Justo fuera del límite del campamento Aiel se encontraban las Aes Sedai. Rand tenía a sus órdenes a unas tres docenas de esas mujeres, todas las que le habían jurado lealtad personalmente, y la mayoría estaban vinculadas con encauzadores de Rand, lo que significaba otras dos docenas de Asha’man de diferentes rangos.
También contaba con Rodel Ituralde y su fuerza, compuesta principalmente por domani. Su rey, con la rala barba y el lunar de adorno en la mejilla, también cabalgaba con ellos, pero había delegado el mando del ejército en el gran capitán. El monarca hizo un gesto e Ituralde se acercó para informarle. Alsalam parecía sentirse incómodo estando Rand cerca, y no había ido a ninguna de las excursiones cuando iba el Dragón. Aviendha aprobaba tal arreglo, pues no tenía plena confianza en el tal Alsalam.
Fuera de las tiendas Aiel acampaba otro gran contingente militar: el ejército teariano, incluida la fuerza de elite conocida como los Defensores de la Ciudadela, dirigida por un hombre llamado Rodrivar Tihera. Su rey también estaba con ellos, y por lo general se lo consideraba la máxima autoridad —aparte de Rand— entre sus ejércitos agrupados.
Los tearianos serían una parte clave en los planes de Rodel Ituralde. Por mucho que irritara a Aviendha admitirlo, Ituralde tenía razón. Los Aiel no eran una fuerza defensiva y, aunque podrían conservar el valle en su poder, harían mejor servicio actuando en maniobras ofensivas.
Los tearianos serían perfectos para defender el terreno. Tenían compañías de piqueros bien entrenados y todo un batallón de ballesteros con unas ballestas equipadas con un nuevo tipo de cranequín y caja, una mejora que los herreros acababan de conocer. Se habían pasado la semana anterior convirtiendo el equipamiento al nuevo estilo.

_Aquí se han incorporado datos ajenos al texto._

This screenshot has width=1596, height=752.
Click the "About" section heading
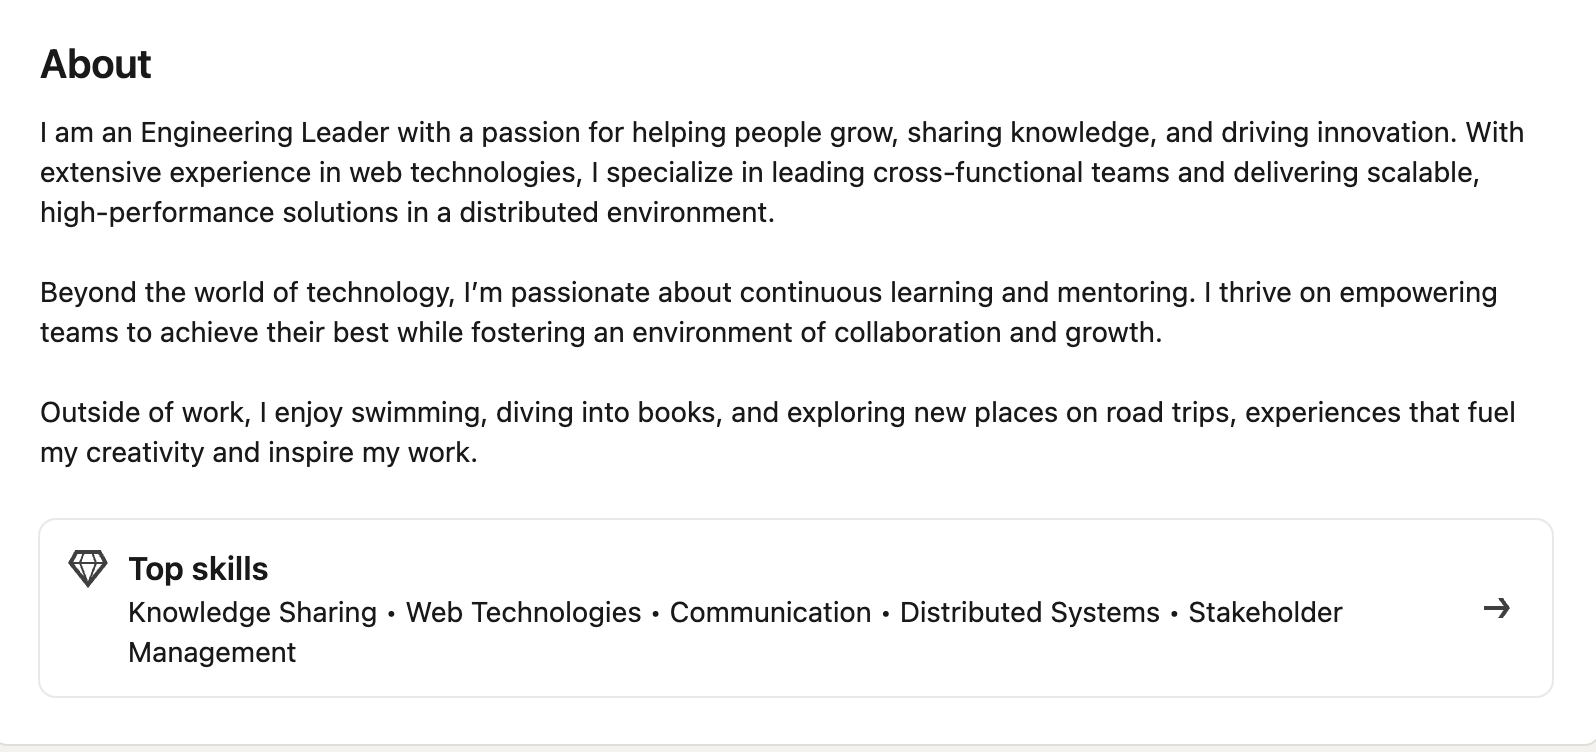pos(96,63)
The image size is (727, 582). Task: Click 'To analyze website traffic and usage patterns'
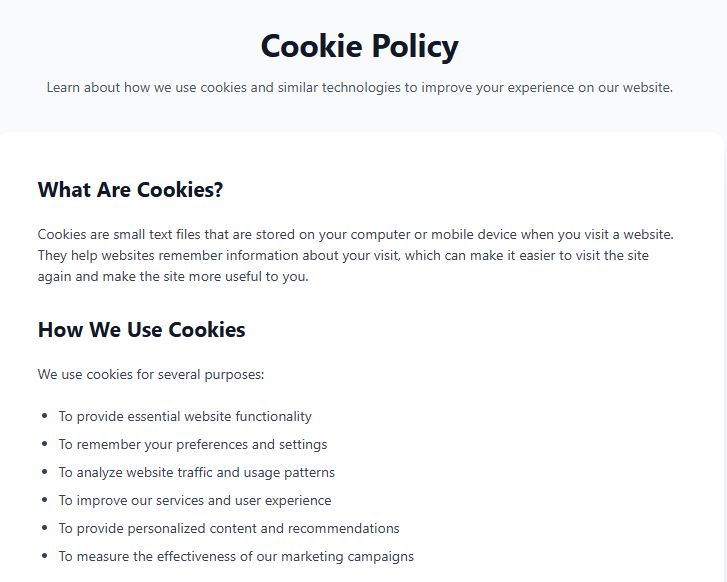click(197, 472)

Sólo había otro grupo en las tropas de Rand, y era el más desconcertante para Aviendha. Un gran número de Juramentados del Dragón. Acampaban juntos y enarbolaban una nueva bandera con la imagen del dragón encima del antiguo símbolo de los Aes Sedai. El grupo estaba formado por civiles, soldados, guerreros, lores, damas y algunas Aes Sedai y sus Guardianes. Procedían de todas las naciones, incluida la Aiel, y sólo compartían un vínculo común: haber dejado a un lado lealtades y haber roto ataduras y vínculos para combatir en la Última Batalla. Aviendha había oído rumores molestos respecto a que muchos de los Aiel que había entre ellos eran gai’shain que habían dejado a un lado el blanco, afirmando que volverían a llevarlo cuando hubieran ganado el Tarmon Gai’don.